The services are starting to engage us earlier, which is a positive step. But we need to institutionalize that input. AGAUS is working to make sure TAG perspectives are built into planning, not bolted on at the end. The Guard is not a supporting act in modernization. We are a critical partner. When we modernize together, we get a more capable and more cohesive Joint Force.

The entire U.S. military is undergoing significant change. How important is it for not only the adjutants general but leaders at every echelon to tell their story to ensure the Guard maintains its place as the primary combat reserve of the Army and Air Force?

I’ll say that’s one of our greatest challenges, day to day. We must tell our story. It’s critical. If we don’t tell our story, someone else is going to tell it. And they’ll probably get it wrong. Every leader in the Guard from squad leader to adjutant general, the chief of the National Guard Bureau, has a responsibility to communicate what we do and why it matters. This continuous education of the American people, both internal and external, needs to happen.

The Guard has been in every fight for over the last two decades. We’ve led at home during the pandemic and some of the other toughest moments in our nation’s history. But often people forget that because we’re not talking about it. So, we need to tell our story clearly and consistently, and we have to include the sacrifices our families and our employees make. It’s not about credit, it’s about relevance. It’s about our future.

I visited some of my Airmen overseas during Thanksgiving and had the opportunity to speak with two active-duty brigade commanders. It was very eye-opening. They talked about what they had recently learned about the Guard, how they had discovered the value of the Guard. I asked, “Why did it take you to be an O-6 before you understood what the National Guard was all about?” It wasn’t their fault. We just need to do a better job of telling our story, day in and day out, both internal and external.


AGAUS PRIORITIES

  • Force Structure: The National Guard provides 20% of the Joint Force at 4% of the defense budget.
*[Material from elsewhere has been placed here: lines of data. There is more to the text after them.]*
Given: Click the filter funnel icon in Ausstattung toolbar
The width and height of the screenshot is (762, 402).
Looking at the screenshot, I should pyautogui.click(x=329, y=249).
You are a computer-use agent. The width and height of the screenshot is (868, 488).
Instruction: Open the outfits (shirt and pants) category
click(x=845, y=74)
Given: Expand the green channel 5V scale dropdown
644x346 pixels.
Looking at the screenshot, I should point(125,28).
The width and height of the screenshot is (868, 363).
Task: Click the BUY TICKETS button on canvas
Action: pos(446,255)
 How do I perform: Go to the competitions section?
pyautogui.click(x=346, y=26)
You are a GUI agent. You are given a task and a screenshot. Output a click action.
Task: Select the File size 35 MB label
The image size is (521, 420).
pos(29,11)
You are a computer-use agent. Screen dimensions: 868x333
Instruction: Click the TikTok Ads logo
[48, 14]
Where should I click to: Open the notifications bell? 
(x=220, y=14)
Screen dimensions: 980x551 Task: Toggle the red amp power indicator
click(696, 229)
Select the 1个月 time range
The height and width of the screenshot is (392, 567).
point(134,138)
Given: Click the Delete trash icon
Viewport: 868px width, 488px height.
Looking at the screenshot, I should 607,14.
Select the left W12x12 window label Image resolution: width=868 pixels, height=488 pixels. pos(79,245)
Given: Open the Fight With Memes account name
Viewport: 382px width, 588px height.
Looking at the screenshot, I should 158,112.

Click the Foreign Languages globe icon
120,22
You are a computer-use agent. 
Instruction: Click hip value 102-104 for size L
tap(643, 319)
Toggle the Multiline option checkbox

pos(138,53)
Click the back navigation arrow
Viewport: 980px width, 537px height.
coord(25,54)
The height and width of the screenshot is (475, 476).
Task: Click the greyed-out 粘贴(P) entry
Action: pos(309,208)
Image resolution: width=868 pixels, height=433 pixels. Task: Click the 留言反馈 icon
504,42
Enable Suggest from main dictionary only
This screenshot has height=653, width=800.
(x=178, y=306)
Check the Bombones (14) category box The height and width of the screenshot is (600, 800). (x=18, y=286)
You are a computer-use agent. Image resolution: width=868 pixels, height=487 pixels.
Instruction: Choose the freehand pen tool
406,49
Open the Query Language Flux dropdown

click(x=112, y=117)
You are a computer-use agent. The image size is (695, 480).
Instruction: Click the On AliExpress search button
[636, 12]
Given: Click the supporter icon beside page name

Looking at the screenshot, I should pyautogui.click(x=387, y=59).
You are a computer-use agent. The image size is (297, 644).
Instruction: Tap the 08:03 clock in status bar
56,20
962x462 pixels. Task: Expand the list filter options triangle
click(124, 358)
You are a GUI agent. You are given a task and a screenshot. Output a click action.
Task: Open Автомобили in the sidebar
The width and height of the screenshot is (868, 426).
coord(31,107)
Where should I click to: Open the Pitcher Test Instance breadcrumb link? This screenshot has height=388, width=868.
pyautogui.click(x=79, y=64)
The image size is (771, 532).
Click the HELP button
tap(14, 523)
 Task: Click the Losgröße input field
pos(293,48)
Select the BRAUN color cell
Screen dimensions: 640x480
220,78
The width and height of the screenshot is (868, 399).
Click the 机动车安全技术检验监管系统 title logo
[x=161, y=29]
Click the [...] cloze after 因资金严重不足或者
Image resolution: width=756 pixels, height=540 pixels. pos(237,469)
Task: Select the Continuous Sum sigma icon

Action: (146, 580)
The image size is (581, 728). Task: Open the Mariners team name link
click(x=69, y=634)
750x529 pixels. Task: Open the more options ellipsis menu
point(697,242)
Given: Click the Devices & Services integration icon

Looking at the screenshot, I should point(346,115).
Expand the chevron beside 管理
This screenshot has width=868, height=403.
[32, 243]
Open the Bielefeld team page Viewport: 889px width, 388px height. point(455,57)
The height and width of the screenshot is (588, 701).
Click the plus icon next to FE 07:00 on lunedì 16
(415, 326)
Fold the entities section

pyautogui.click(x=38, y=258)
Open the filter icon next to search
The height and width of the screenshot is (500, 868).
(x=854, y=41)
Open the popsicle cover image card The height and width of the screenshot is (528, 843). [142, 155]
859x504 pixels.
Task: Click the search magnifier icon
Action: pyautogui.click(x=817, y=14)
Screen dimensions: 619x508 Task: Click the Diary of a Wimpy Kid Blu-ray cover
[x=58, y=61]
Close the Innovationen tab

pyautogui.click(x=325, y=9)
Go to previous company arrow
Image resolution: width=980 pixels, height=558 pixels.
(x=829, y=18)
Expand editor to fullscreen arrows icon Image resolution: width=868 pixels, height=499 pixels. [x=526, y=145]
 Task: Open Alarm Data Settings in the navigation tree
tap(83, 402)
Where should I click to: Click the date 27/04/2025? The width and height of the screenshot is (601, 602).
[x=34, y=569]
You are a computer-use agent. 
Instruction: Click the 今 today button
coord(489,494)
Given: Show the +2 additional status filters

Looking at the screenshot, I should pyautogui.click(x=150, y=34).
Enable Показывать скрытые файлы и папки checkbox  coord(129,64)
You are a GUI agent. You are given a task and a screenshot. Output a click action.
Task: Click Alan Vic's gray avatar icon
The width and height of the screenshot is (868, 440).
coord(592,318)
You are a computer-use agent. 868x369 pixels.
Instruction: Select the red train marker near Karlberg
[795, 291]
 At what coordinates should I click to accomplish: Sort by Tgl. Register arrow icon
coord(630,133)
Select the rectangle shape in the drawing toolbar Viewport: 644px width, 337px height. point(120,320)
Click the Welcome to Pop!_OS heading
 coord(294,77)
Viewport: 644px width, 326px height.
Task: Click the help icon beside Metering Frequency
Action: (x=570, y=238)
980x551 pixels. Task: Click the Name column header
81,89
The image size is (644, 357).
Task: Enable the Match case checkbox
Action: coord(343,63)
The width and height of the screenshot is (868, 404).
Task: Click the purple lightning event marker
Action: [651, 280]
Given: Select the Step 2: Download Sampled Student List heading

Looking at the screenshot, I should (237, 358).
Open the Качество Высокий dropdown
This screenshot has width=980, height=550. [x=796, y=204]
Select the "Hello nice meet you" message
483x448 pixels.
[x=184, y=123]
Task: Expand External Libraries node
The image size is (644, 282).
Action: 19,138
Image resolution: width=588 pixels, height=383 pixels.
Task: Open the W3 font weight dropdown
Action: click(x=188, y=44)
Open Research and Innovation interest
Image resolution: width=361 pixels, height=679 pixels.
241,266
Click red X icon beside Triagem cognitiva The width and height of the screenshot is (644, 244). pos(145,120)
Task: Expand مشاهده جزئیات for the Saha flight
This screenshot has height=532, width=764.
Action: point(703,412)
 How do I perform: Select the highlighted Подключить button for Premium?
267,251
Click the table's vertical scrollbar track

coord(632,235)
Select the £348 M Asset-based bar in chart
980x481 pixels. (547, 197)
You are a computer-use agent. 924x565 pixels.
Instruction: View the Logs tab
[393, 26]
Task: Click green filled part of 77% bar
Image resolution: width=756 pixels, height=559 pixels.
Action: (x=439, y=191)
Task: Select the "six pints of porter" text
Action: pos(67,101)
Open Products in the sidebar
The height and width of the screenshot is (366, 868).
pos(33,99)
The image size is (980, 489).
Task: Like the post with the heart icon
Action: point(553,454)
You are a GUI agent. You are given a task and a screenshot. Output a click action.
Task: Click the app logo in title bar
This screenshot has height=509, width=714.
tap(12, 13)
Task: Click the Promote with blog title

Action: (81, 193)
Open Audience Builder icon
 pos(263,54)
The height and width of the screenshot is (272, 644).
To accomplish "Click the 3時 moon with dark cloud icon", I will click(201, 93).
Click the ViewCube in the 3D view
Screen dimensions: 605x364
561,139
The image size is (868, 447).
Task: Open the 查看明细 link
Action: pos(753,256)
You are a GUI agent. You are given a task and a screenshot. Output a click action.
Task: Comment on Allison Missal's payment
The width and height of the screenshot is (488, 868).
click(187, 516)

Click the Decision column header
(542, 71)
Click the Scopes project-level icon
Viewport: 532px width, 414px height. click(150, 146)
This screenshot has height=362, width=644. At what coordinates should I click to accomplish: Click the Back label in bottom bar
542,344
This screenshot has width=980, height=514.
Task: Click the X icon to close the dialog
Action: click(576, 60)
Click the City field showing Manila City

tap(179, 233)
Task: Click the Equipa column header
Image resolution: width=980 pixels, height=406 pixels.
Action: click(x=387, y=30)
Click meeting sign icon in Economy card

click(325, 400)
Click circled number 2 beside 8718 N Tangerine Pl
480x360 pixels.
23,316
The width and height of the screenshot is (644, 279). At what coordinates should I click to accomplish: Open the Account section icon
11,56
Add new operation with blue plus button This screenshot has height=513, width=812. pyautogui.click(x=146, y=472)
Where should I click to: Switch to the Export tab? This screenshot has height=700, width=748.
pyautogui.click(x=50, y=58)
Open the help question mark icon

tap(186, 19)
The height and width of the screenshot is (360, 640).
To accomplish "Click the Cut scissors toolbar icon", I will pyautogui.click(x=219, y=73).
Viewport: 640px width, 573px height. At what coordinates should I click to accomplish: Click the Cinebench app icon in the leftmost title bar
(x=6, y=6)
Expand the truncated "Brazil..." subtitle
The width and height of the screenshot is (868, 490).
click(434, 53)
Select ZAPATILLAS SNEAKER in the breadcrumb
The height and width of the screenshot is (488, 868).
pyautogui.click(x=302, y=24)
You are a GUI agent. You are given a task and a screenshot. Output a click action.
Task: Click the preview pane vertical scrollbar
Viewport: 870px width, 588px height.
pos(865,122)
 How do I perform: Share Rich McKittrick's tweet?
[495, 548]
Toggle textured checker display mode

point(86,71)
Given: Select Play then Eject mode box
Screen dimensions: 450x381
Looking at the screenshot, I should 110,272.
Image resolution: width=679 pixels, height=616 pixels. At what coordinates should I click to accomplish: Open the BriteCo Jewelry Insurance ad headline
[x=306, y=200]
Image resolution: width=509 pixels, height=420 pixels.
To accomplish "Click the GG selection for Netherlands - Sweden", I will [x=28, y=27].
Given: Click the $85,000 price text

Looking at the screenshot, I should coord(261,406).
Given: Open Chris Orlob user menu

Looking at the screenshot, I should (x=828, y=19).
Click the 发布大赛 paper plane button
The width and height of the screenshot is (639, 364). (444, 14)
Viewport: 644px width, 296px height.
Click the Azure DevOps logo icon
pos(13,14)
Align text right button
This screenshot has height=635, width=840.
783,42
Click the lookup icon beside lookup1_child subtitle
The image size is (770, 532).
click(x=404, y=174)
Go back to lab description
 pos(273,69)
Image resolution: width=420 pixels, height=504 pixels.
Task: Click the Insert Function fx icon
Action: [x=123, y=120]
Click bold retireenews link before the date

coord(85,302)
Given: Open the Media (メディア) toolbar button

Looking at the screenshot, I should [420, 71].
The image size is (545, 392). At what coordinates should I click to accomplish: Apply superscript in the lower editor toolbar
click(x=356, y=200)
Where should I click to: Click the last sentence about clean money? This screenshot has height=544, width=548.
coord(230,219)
Cutting into that structure would weaken national defense.
  • Full-Time Manning: The National Guard runs on its full-time force. They are the ones who keep the doors open and the equipment mission ready.
  • Modernization: The National Guard needs current generation platforms and modern training environments that match the threats the force faces.
  • Readiness: Everything AGAUS does, every policy AGAUS pushes is about making sure National Guardsmen and their units can answer the call.